In this new body of work, Strocchi approaches the mythic city on a haptic, and lusciously affective level. As a visitor – an Australian in NYC, that perennially recurring character – her perspective is constantly on the move, soaking in as much as possible as much of the time as possible. During her time in New York, Strocchi was living in Brooklyn and had a studio in Manhattan, and would frequently traverse the city between these two neighbourhoods. In an artist’s statement, she describes taking the D over the Manhattan Bridge, between the brownstones of her home and the 1920s warehouses where her studio was set. Focussing on movement through this city which is so ready to be read as symbolic, Strocchi is able to draw down a human, embodied experience of her setting from the ideas about it which run up and away into abstraction so easily. Columbus Circle in the snow, 2021, for example, foregrounds modes of transportation against skyscrapers – their patterning dense and idiosyncratic, like blue notes – in a tender and affectionate portrait of the cityscape as the artist anecdotally encountered it. In a sense, the architectural features of the city are approached like characters. Strocchi describes an interest in “the sheer mass and density of the buildings, the repetition of shapes, the walls of windows, sometimes reflecting, sometimes receding, and always towering over the mere mortals who inhabit them.”

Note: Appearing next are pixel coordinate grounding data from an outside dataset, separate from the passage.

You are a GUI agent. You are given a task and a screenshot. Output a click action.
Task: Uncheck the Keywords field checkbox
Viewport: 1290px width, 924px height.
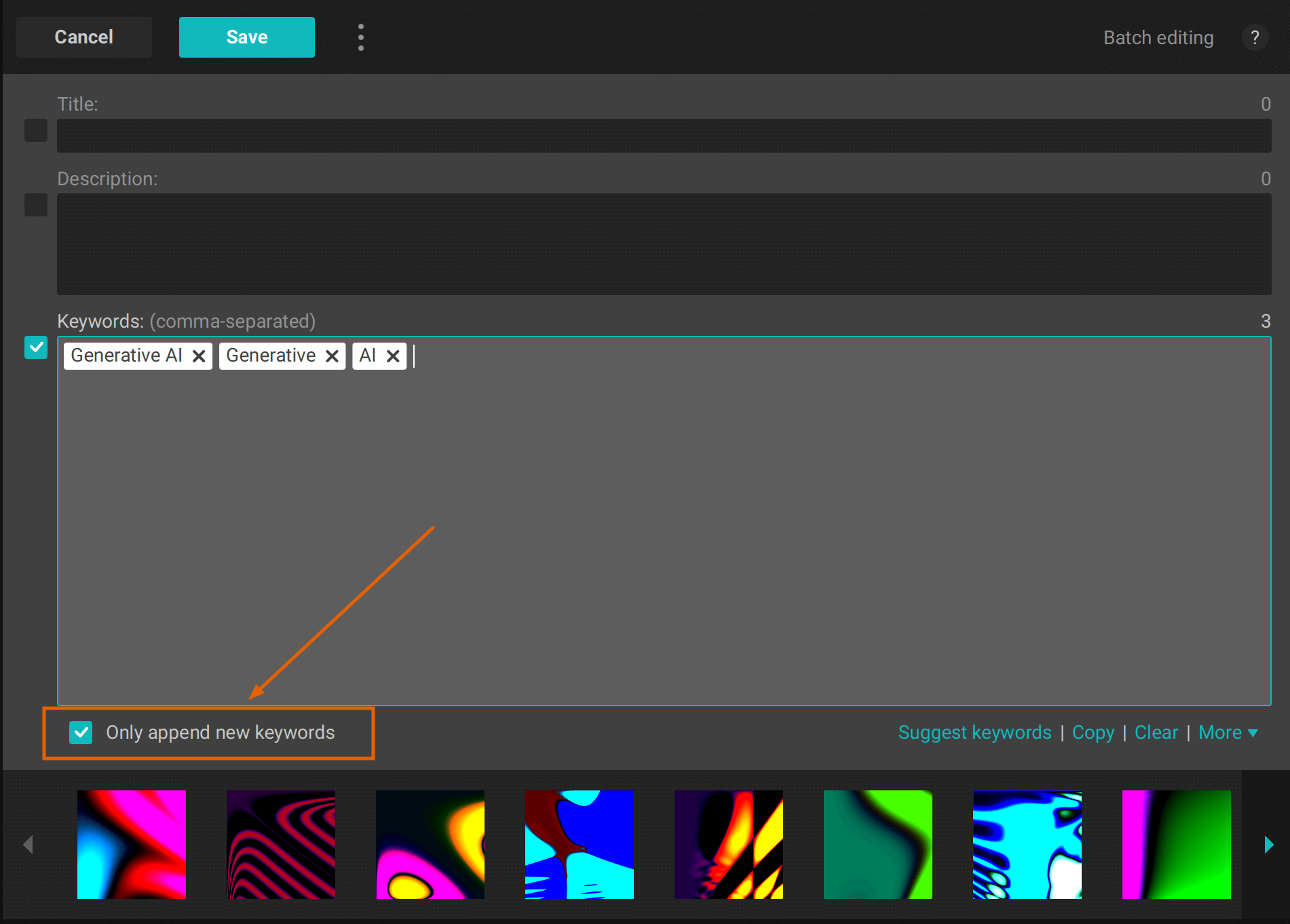(x=36, y=347)
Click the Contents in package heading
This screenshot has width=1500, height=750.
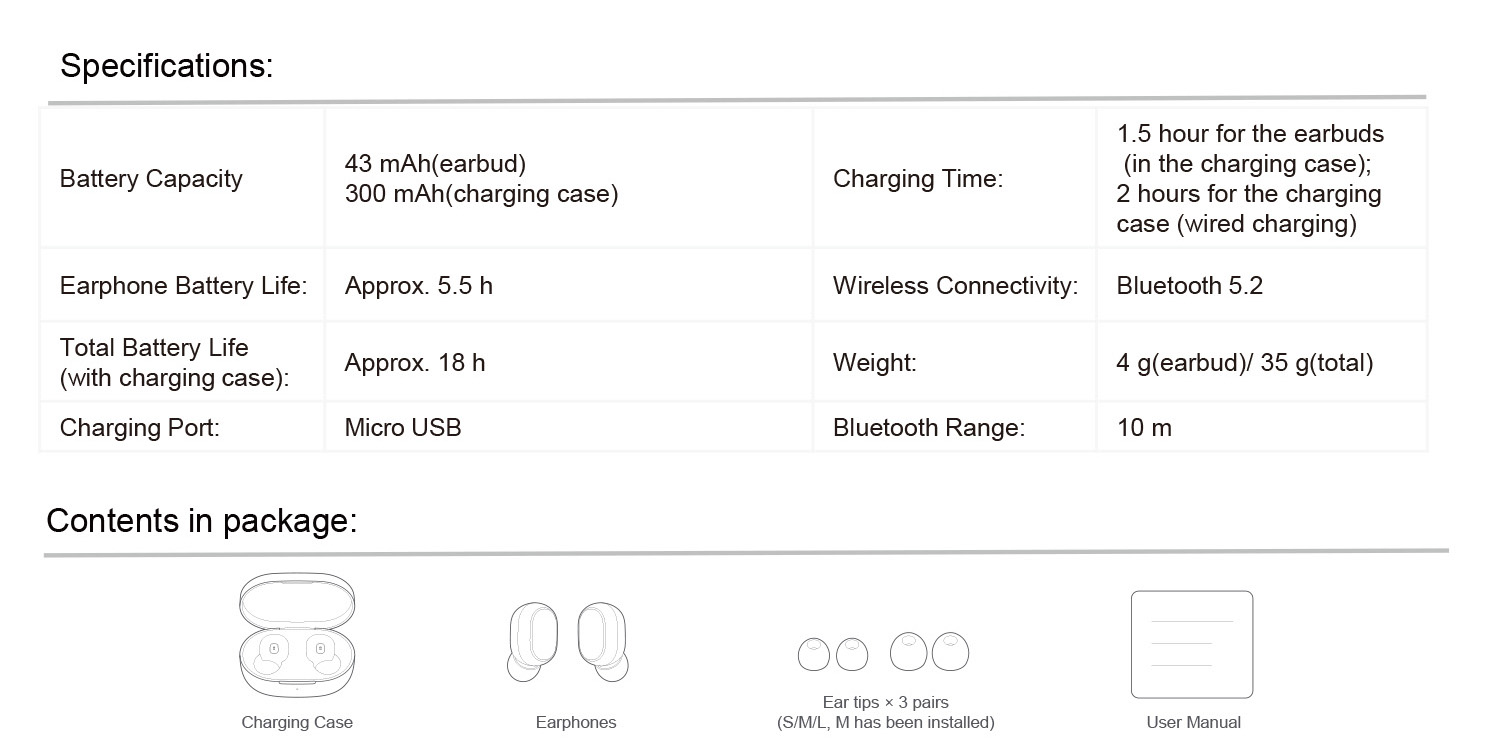[201, 521]

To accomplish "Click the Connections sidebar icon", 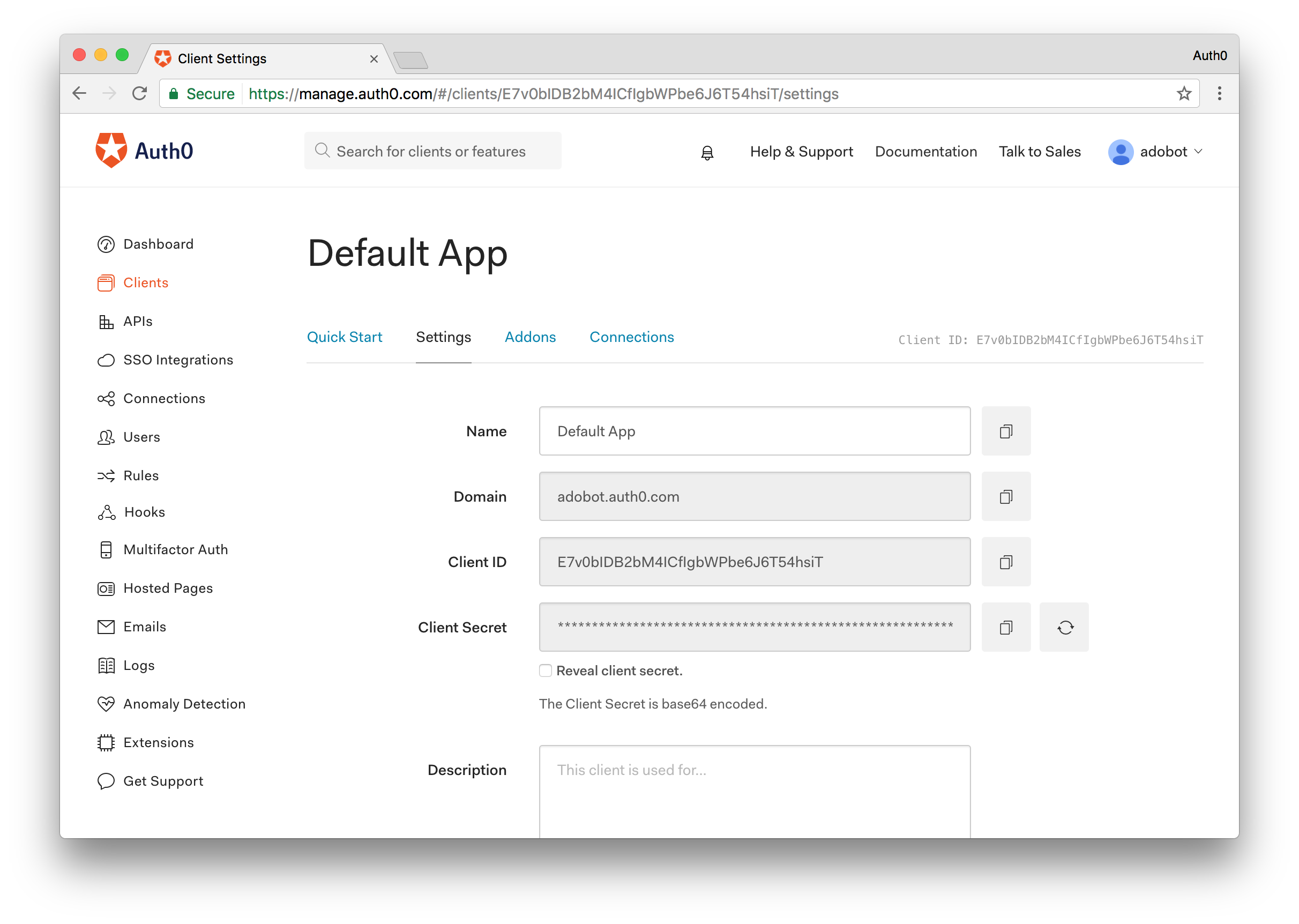I will click(x=106, y=397).
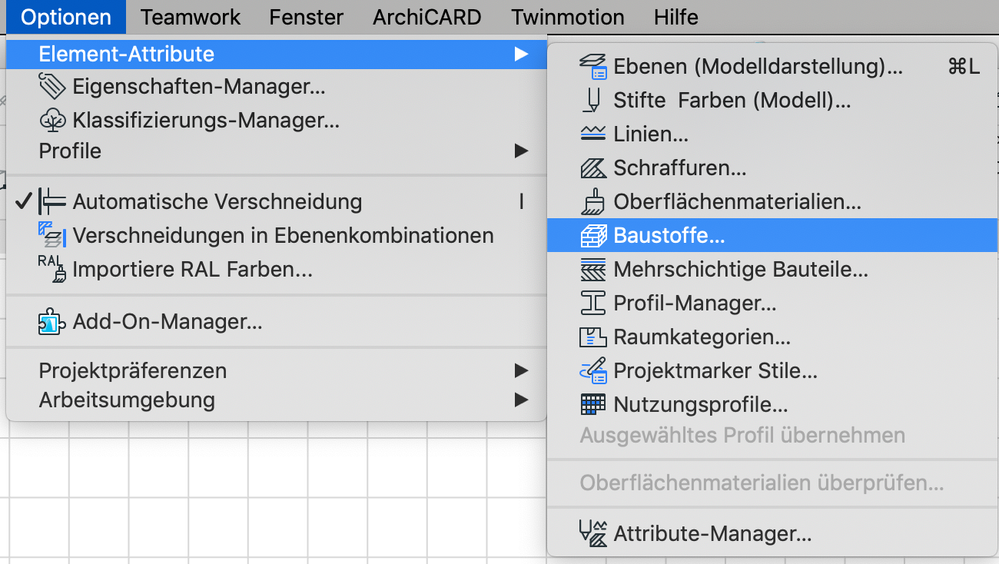Click the Baustoffe building materials icon
The height and width of the screenshot is (564, 999).
[593, 236]
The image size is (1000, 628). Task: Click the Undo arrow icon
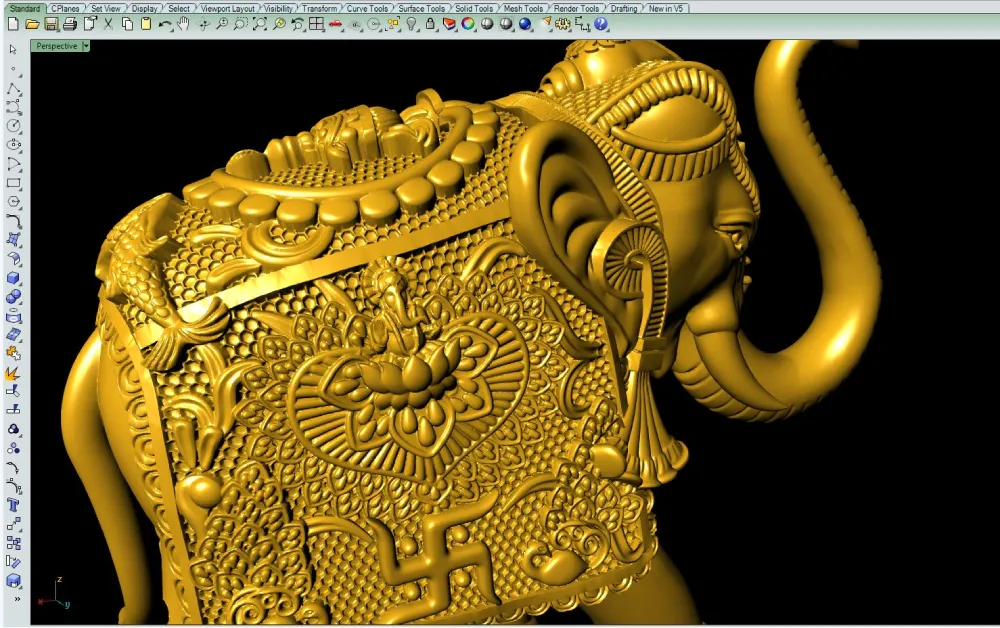pos(165,23)
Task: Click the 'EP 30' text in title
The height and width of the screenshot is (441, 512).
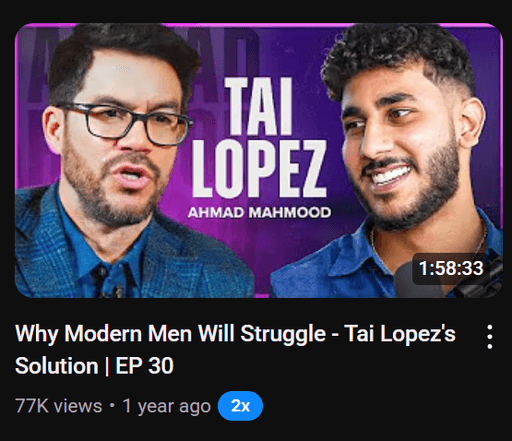Action: click(x=145, y=366)
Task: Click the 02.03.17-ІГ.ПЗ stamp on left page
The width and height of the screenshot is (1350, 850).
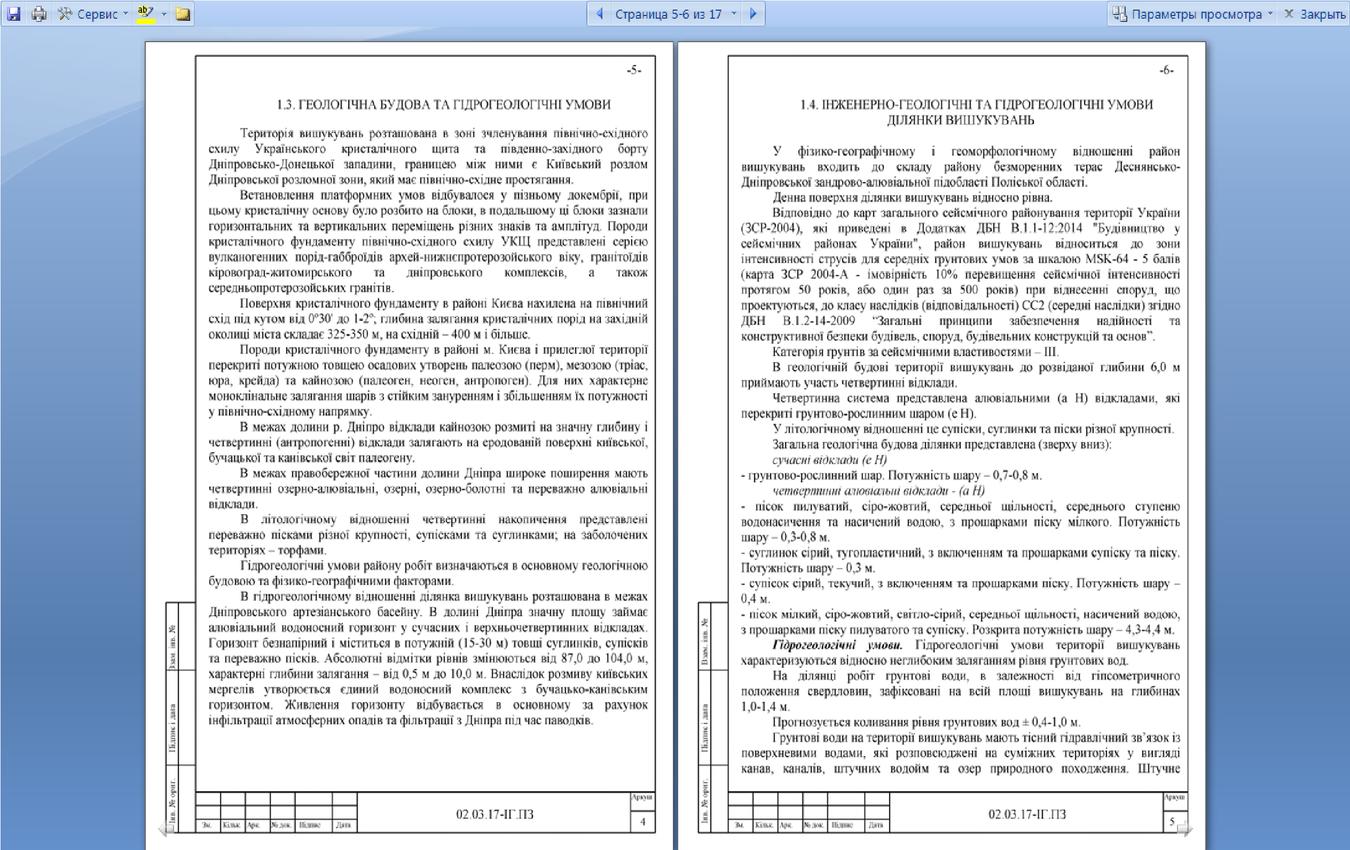Action: (495, 814)
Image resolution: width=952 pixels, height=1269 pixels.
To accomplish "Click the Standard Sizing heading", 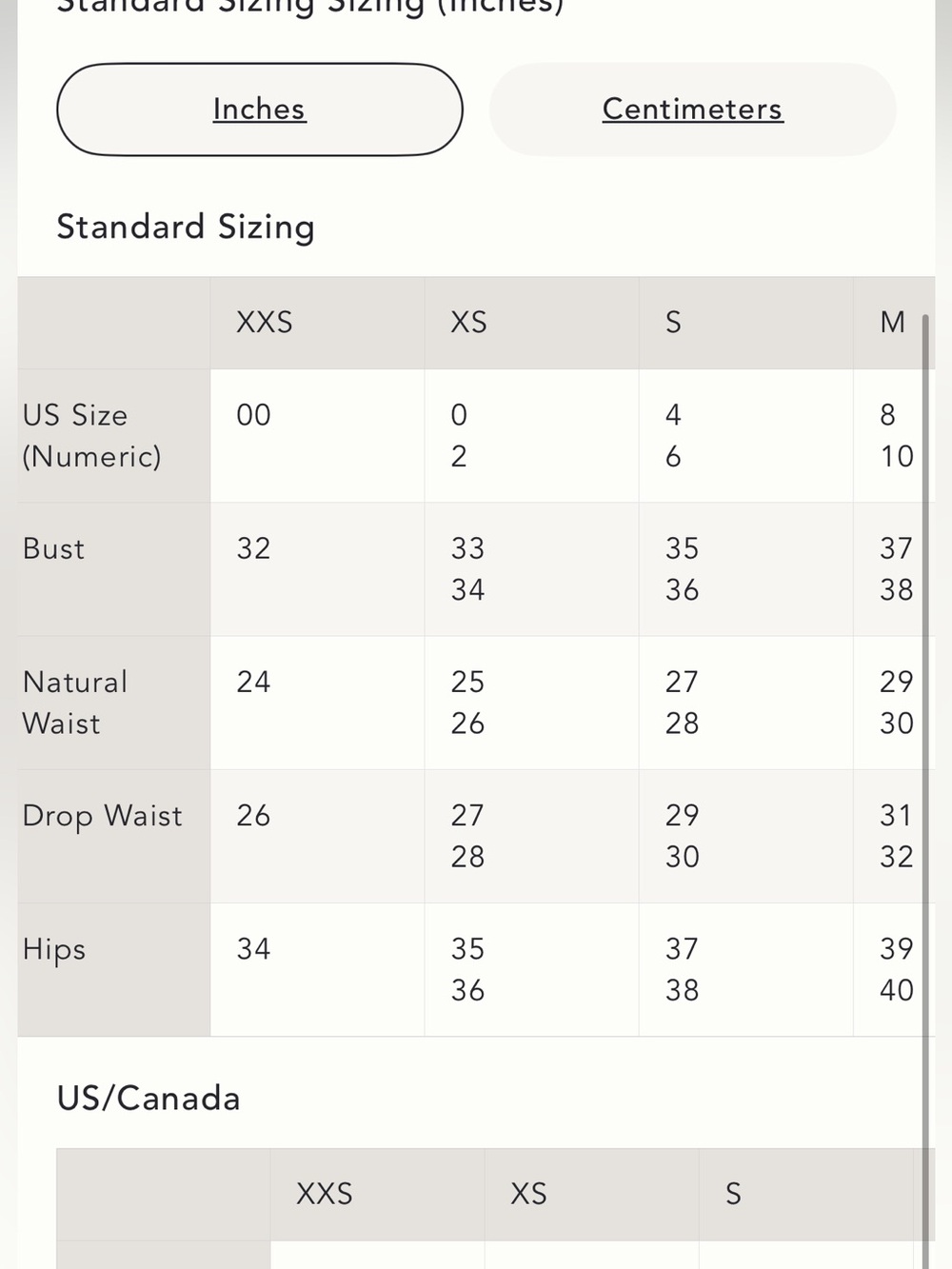I will (186, 228).
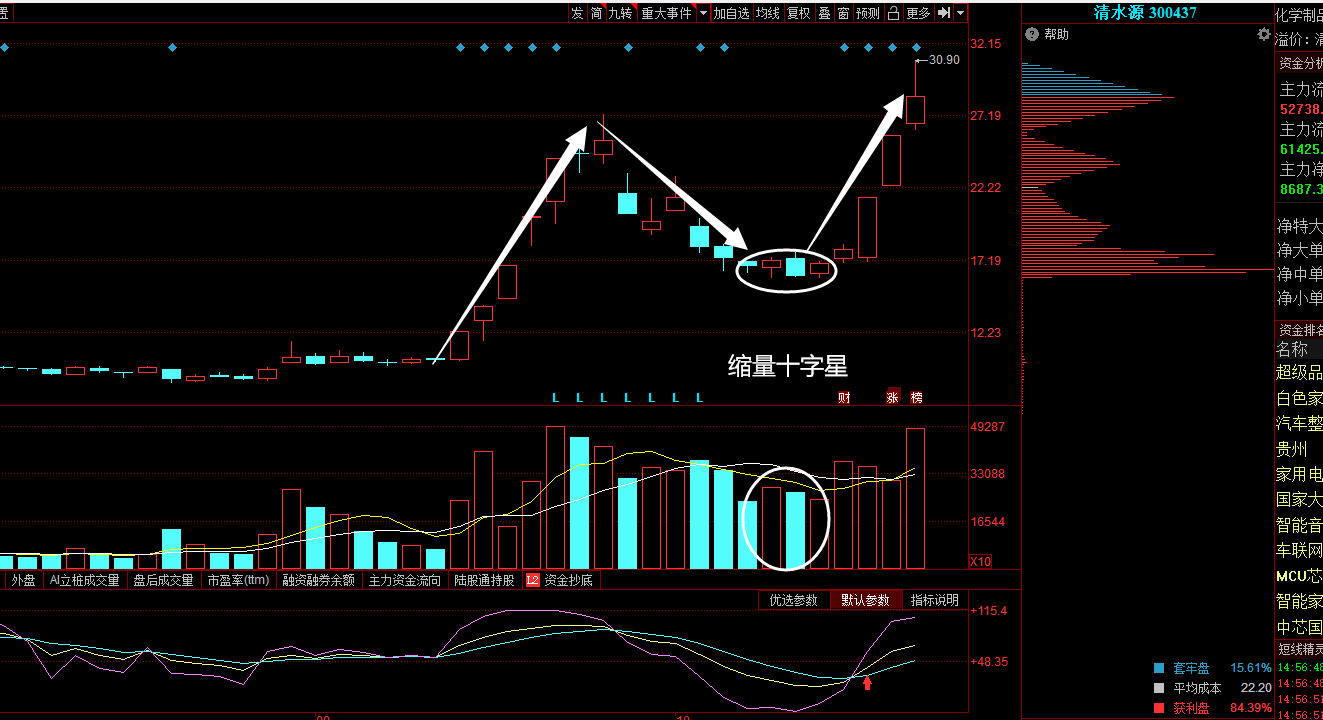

These abundantly-patterned, geometric paintings represent both a formal and conceptual departure for Strocchi, for whom other longstanding interests have been interior scenes or still lifes, and organic forms. Such, perhaps, is the effect of living someplace new, or of encountering the breadth of human experience which Strocchi describes in NYC: “There is something about the energy in New York – it’s a place where people go to try to do something. It seems like a place of hope. A place where your wildest dreams might just come true. There is also the Shakespearean counterpoint to the hopes – the despair and desperation of being overwhelmed by life. One is reminded daily that New York City is a place where life is lived to the furthest extremes.”